Шрифт:
Интервал:
Закладка:
Мы вместе вознесли молитвы, но я соединила оба имени в том, что уже перестало быть надеждой, но осталось — молитвой.
— Завтра будем славить Этеокла, на траурную церемонию придут люди. Ты вместе с Исменой должна будешь совершить ритуалы, которые подобают женщинам. Отдохни, поешь, чтобы набраться сил.
— А похороны Полиника?
— Ими займется Аргос — они его очень любили. После траурной церемонии по Этеоклу я покину Фивы на несколько дней проследить за отступлением кочевников из Аргоса.

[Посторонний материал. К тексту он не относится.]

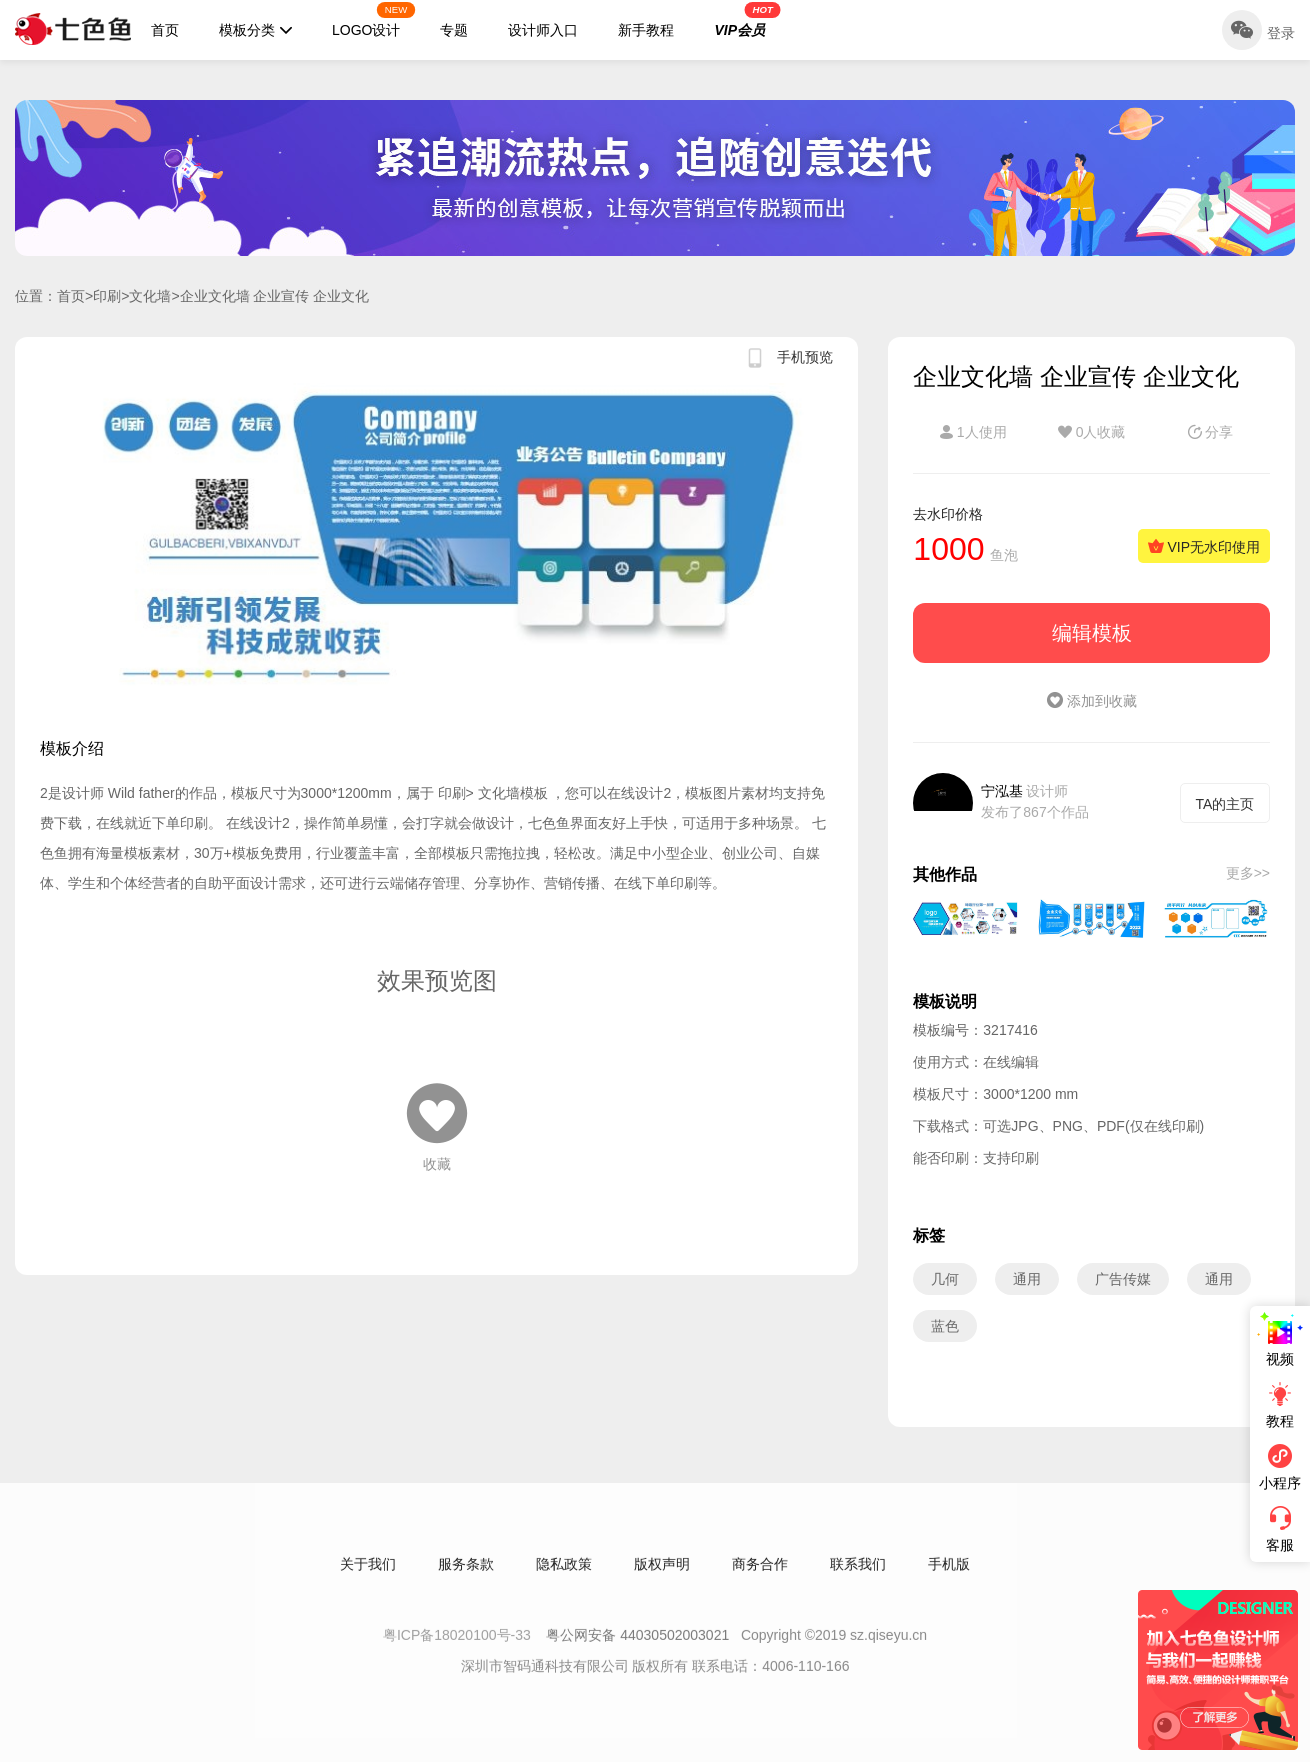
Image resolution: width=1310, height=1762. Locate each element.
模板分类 (255, 30)
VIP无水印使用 (1204, 547)
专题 (454, 30)
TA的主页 (1225, 804)
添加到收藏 (1092, 701)
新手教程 (646, 30)
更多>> (1248, 873)
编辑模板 (1092, 633)
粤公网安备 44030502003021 (637, 1644)
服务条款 (466, 1573)
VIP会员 (747, 20)
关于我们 (368, 1573)
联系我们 (858, 1573)
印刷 (107, 296)
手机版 (949, 1573)
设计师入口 (543, 30)
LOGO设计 (374, 20)
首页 (165, 30)
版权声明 (662, 1573)
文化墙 (150, 296)
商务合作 (760, 1573)
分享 (1211, 432)
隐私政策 (564, 1573)
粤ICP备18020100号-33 (459, 1644)
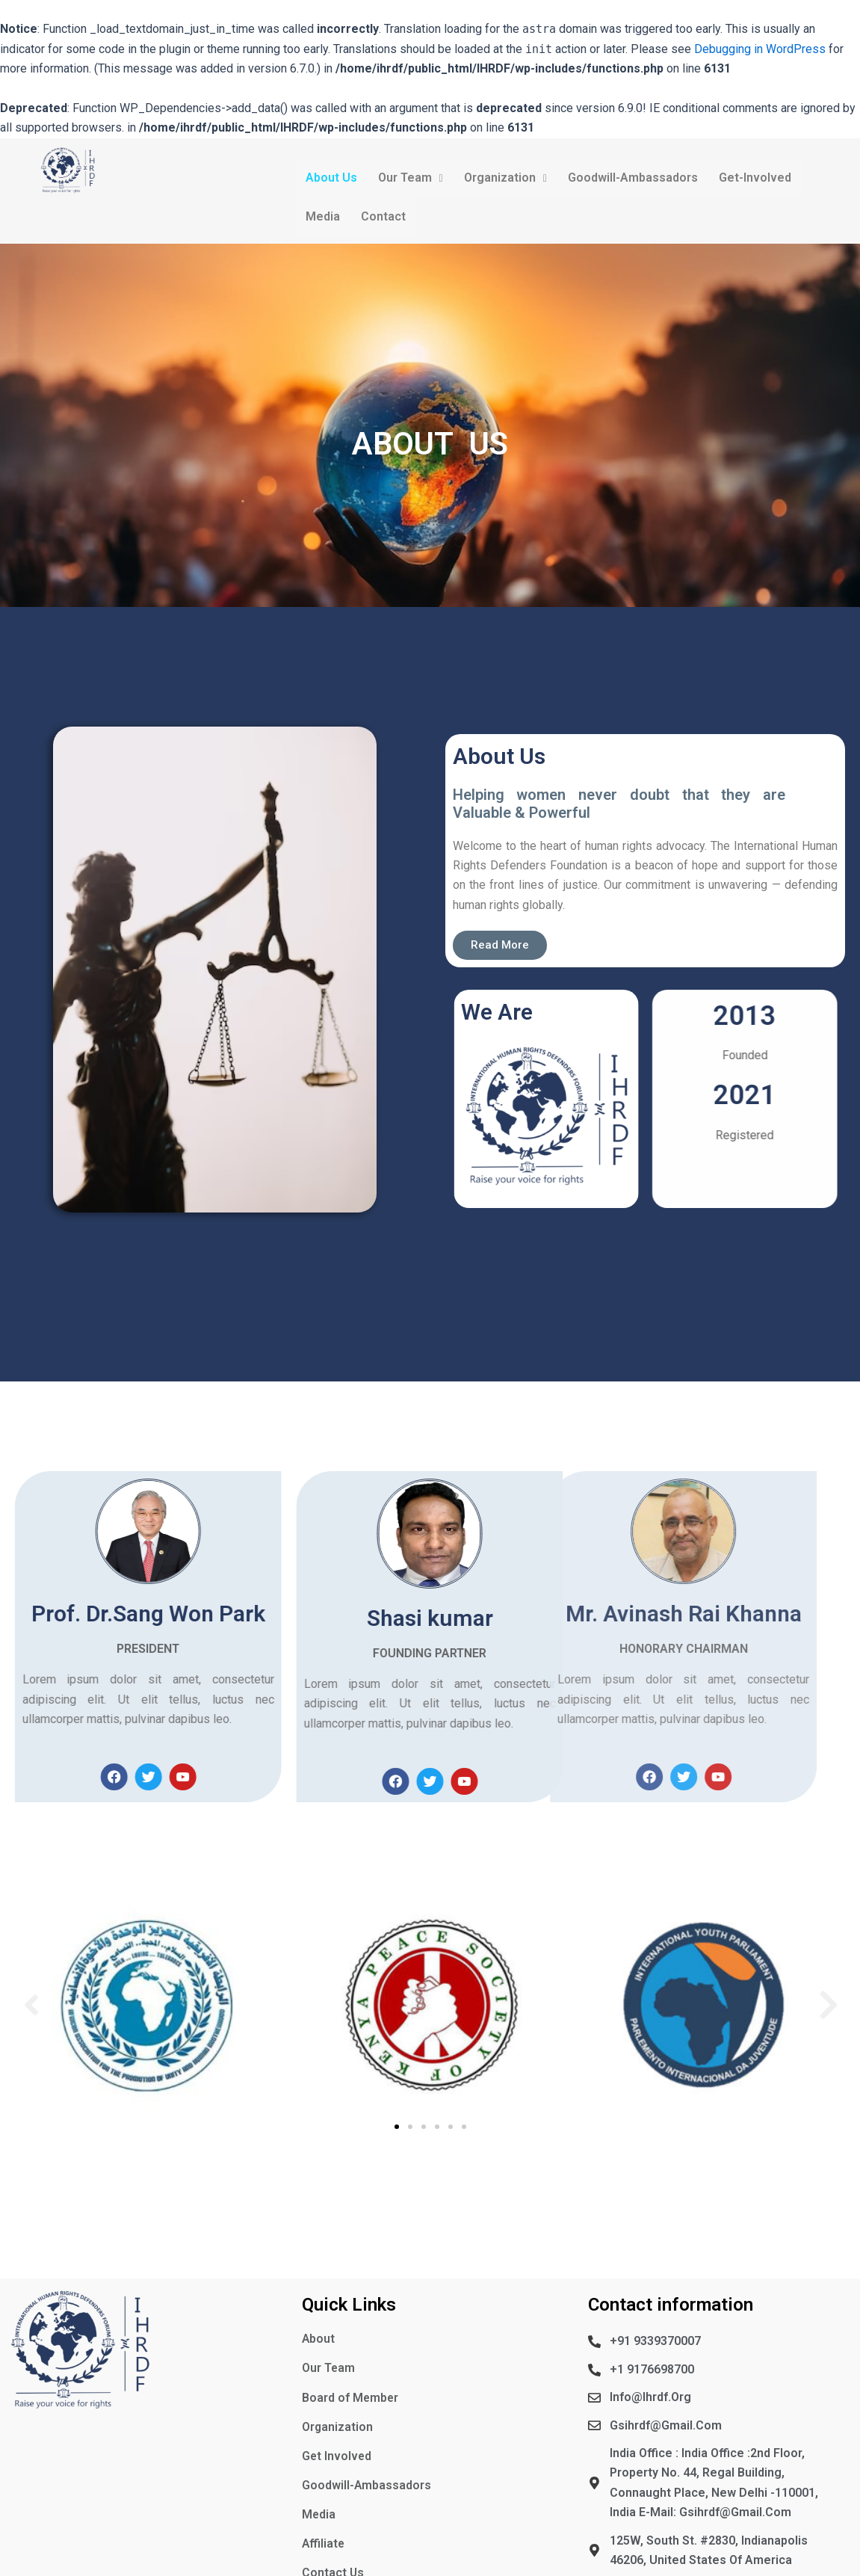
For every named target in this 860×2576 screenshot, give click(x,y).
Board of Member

— Не оставляй нас надолго одних.
— Я не задержусь, — ответил он. Подойдя к девушкам, сухо приказал: — Не давайте Антигоне никаких лекарств, вы причинили ей вред.
Девушки кивнули в ответ. Но почему же он не сказал, что мне надо предоставить свободу? Не может? Так приказал Креонт?
Гемон подошел ко мне проститься, глаза его покраснели, но в них блестела надежда:
— Когда установится мир, мы, Антигона, вместе уйдем из Фив.
Слова Гемона отдались во всем моем теле. Неужели еще можно надеяться? На пороге Гемон, как положено, обернулся, уходя, и улыбнулся мне — печальная улыбка была не только на его лице, он улыбался всем своим большим телом. Как бы мне хотелось ответить ему, но лицо мое улыбаться отказывается — брошенные не улыбаются.
Одна из девушек, ни слова ни говоря, улеглась на полу возле моей постели, две другие растянулись перед дверью — это Креонтов приказ. Я отвернулась к стене, мне хотелось ничего не чувствовать, и я заснула.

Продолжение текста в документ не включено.